Developing ASP.NET MVC Web Applications Innovation
COURTESY :- vrindawan.in
Wikipedia
ASP.NET MVC is a web application framework developed by Microsoft that implements the model–view–controller (MVC) pattern. It is no longer in active development. It is open-source software, apart from the ASP.NET Web Forms component, which is proprietary.
ASP.NET Core has since been released, which unified ASP.NET, ASP.NET MVC, ASP.NET Web API, and ASP.NET Web Pages (a platform using only Razor pages). MVC 6 was abandoned due to Core and is not expected to be released. Core is currently planned to merge into “.NET 5”.
Some well known sites that use ASP.NET MVC include Stack Overflow, Microsoft, Go Daddy and Ancestry.com.
Based on ASP.NET, ASP.NET MVC allows software developers to build a web application as a composition of three roles: Model, View and Controller. The MVC model defines web applications with 3 logic layers:
- Model (business layer)
- View (display layer)
- Controller (input control)
A model represents the state of a particular aspect of the application. A controller handles interactions and updates the model to reflect a change in state of the application, and then passes information to the view. A view accepts necessary information from the controller and renders a user interface to display that information.
In April 2009, the ASP.NET MVC source code was released under the Microsoft Public License (MS-PL).
“ASP.NET MVC framework is a lightweight, highly testable presentation framework that is integrated with existing ASP.NET features. Some of these integrated features are master pages and membership-based authentication. The MVC framework is defined in the System.Web.Mvc assembly.”
The ASP.NET MVC framework couples the models, views, and controllers using interface-based contracts, thereby allowing each component to be tested independently.
In March 2012, Scott Guthrie announced on his blog that Microsoft had released part of its web stack (including ASP.NET MVC, Razor and Web API) under an open source license (Apache License 2.0).
Guthrie wrote that “Doing so will enable a more open development model where everyone in the community will be able to engage and provide feedback on code checkins, bug-fixes, new feature development, and build and test the products on a daily basis using the most up-to-date version of the source code and tests.”
The source code now resides on Code Plex. ASP.NET Web Forms was not included in this initiative for various reasons.

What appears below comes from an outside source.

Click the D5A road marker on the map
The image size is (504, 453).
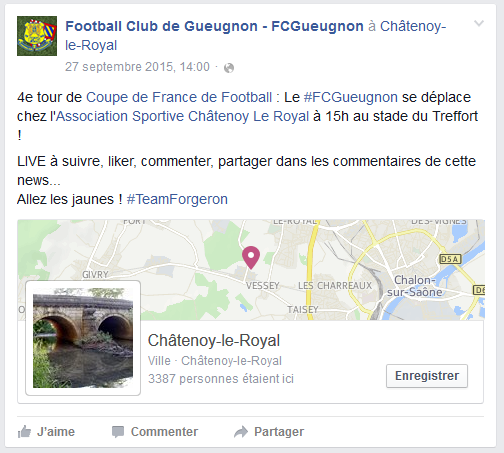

The view engines used in the ASP.NET MVC 3 and MVC 4 frameworks are Razor and the Web Forms. Both view engines are part of the MVC 3 framework. By default, the view engine in the MVC framework uses Razor .cshtml
and .vbhtml
, or Web Forms .aspx
pages to design the layout of the user interface pages onto which the data is composed. However, different view engines can be used. Additionally, rather than the default ASP.NET Web Forms post back model, any interactions are routed to the controllers using the ASP.NET Routing mechanism. Views can be mapped to different URLs.